■ **Problem details**: Working from the records below, repeat exactly the lines starting at the line that contains "Given: Expand the Identities menu" and ending at the line that contains "The width and height of the screenshot is (999, 562).", inclusive.

■ **Source records**:
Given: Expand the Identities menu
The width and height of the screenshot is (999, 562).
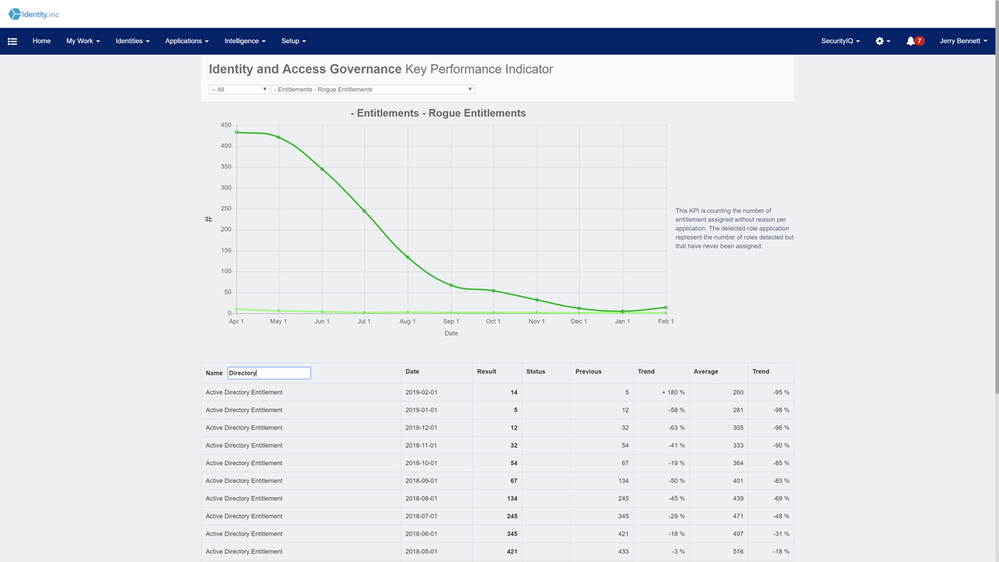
---
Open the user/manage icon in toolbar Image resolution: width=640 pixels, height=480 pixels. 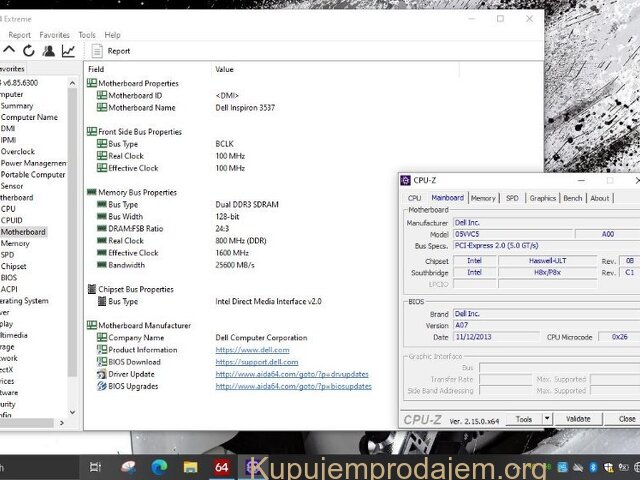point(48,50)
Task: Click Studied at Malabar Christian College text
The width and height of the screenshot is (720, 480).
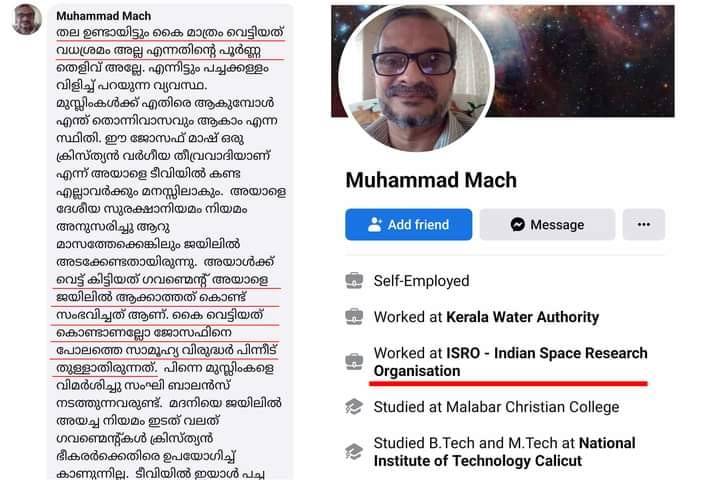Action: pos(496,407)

■ **Response for this exercise**:
Given: Expand the Identities menu
The width and height of the screenshot is (999, 562).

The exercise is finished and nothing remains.